BOISE — Members of the media and the public want Idaho State Legislators to explain themselves after they say their first amendment rights were violated during a recent House vote on a Medicaid expansion bill adding work requirements.
Before votes on any amendments were counted, lawmakers did something controversial.
They chose to stand to signify votes, which means where each lawmaker stood on the issues would not be a part of the official record, and members of the media and the public were denied permission to photograph the votes, which means you don't know how even your representative voted.
“We weren't allowed to take photos of the votes. We feel there is nothing preventing the press or the public from being able to take photos of who is standing. Because remember, these are consequential changes to major legislation," said Melissa Davlin, Chairwoman of the First Amendment Committee, Idaho Press Club, and Host of Idaho Reports.
And changes to the bill were made. Among the proposed amendments was one that would exempt members of the LGBTQ community from work requirements, and also an amendment allowing children of faith healing families to get Medicaid without permission from their parents; both of which failed in the house, but a list of other amendments were put in place, including an amendment requiring patients to visit a preferred provider as opposed to a doctor of their choice.
"I really am concerned about this effort to stop women from being able to go to their gynecologist. It really is kind of this big brother thing that's largely going to be hitting women," said Rep. Ilana Rubel, (D) Boise. Rubel is one of the 20 representatives who voted against Senate Bill 1204. She is also concerned the legislation requires those on Medicaid to jump through hoops on paperwork in order to qualify.
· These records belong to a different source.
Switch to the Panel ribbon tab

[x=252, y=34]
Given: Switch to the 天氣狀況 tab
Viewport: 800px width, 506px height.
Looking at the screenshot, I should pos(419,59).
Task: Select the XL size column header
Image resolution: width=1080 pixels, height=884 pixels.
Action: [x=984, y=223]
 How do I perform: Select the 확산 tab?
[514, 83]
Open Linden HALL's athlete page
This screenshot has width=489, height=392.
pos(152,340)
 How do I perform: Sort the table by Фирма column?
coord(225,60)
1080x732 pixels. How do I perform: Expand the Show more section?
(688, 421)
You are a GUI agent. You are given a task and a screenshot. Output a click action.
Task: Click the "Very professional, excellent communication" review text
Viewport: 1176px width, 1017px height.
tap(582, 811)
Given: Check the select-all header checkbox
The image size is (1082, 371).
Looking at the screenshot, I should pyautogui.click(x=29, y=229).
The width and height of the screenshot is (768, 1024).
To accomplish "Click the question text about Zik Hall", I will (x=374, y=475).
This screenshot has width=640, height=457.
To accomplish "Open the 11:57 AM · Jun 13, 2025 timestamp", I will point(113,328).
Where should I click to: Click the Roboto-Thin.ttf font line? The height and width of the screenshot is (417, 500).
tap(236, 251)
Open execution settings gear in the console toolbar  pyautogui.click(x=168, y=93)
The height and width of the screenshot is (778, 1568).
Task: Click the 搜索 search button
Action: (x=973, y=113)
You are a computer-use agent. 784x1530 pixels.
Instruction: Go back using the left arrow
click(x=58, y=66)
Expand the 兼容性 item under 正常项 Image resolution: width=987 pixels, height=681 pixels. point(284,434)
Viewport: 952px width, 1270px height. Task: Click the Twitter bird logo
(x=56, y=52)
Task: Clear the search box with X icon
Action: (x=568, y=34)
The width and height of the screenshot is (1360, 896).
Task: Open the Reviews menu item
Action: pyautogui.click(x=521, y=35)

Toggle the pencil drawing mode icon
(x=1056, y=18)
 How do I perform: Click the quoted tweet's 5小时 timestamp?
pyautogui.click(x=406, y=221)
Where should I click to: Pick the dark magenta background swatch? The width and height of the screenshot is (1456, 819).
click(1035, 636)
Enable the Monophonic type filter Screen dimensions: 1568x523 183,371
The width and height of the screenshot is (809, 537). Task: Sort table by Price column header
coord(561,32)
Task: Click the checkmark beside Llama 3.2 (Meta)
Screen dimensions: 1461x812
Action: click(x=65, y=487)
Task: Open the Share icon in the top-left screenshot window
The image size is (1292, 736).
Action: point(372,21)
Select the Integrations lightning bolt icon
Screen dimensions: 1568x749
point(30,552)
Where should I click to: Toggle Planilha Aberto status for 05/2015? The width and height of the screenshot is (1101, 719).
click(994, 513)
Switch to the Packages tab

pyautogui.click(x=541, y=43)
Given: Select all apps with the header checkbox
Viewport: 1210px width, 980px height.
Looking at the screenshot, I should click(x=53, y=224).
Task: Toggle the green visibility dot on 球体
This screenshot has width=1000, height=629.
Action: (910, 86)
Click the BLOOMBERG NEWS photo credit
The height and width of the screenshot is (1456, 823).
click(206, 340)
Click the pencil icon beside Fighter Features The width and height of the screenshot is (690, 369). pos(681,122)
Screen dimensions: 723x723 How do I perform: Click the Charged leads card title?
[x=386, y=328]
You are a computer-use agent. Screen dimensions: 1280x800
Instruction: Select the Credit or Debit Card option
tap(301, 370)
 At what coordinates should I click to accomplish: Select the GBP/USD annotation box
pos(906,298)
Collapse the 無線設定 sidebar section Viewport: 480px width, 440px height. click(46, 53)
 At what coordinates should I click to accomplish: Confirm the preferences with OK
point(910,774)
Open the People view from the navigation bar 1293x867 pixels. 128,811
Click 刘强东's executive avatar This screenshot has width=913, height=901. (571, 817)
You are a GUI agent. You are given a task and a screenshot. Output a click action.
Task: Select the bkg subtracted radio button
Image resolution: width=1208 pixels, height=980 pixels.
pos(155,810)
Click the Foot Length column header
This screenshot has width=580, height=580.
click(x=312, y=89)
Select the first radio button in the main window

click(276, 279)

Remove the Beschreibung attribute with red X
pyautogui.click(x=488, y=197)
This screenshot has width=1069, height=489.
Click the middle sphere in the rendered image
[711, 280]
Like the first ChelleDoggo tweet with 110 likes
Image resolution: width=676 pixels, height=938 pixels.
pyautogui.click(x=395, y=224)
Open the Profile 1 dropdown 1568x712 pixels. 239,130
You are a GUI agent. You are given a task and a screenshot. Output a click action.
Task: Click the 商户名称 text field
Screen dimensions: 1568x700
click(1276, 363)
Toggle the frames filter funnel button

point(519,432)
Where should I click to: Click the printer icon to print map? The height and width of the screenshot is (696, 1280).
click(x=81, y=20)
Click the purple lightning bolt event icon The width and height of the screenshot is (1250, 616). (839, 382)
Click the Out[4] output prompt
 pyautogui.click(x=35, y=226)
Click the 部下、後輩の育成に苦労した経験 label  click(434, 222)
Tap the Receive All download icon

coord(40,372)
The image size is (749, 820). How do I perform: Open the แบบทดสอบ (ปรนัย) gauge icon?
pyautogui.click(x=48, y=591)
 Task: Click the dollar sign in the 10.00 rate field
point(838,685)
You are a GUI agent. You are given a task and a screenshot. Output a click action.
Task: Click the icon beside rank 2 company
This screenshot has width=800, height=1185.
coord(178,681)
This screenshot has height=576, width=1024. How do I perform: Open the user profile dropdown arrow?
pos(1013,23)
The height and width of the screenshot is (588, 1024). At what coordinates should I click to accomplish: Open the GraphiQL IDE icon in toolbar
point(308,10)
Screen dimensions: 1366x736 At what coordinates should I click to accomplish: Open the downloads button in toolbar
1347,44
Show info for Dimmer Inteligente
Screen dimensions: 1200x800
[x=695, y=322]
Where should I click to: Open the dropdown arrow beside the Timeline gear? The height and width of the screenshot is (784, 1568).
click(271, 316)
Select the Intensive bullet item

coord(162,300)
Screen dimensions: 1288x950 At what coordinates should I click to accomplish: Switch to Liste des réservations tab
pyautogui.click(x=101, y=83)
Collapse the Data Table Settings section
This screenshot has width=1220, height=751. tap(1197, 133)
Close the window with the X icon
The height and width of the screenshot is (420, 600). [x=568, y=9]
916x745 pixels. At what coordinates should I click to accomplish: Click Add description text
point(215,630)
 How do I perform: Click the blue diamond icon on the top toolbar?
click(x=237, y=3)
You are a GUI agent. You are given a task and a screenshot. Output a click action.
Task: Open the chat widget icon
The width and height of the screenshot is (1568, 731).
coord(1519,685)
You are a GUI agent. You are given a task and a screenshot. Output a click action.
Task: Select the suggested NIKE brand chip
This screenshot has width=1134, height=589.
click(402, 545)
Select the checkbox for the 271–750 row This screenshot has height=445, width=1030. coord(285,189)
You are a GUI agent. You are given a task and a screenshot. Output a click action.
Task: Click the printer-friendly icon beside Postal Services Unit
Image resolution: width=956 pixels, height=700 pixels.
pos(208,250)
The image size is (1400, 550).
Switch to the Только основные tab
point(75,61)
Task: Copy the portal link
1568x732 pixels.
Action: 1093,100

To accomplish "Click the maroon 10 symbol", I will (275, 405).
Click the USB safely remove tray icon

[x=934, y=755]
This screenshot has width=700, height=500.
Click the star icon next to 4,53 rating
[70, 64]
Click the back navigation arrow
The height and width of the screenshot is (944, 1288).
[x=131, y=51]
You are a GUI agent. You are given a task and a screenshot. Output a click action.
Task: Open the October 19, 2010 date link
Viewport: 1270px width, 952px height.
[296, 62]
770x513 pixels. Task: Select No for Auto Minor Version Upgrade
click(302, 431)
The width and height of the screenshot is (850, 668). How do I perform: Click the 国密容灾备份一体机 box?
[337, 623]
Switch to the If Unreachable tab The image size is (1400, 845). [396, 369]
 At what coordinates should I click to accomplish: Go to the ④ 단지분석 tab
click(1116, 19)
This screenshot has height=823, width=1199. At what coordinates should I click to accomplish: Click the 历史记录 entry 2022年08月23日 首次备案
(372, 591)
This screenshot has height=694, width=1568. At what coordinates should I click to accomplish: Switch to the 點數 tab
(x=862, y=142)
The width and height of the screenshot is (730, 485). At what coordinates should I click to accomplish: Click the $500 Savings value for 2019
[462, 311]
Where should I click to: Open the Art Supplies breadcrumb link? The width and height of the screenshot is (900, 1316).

"So then we're right back where we started with uninsured people, showing up at hospitals, can't pay their bills, taxpayers get stuck with the cost," said Rubel.
Meanwhile, some of the 49 representatives who voted in favor of the amended bill say getting kicked off of Medicaid shouldn't be a problem.
"I have faith in our Department of Health and Welfare. I mean now they can, through the rulemaking process, decide how they want to implement this, and I have faith that they're going to make it easy to show the work requirements, they don't want to make it difficult," said Rep. Bryan Zollinger, (R) Idaho Falls.
The legislature has no plans to release a full list of which lawmakers voted for each amendment.
Representative Zollinger says this bill could be back in the Senate for a vote as early as tomorrow.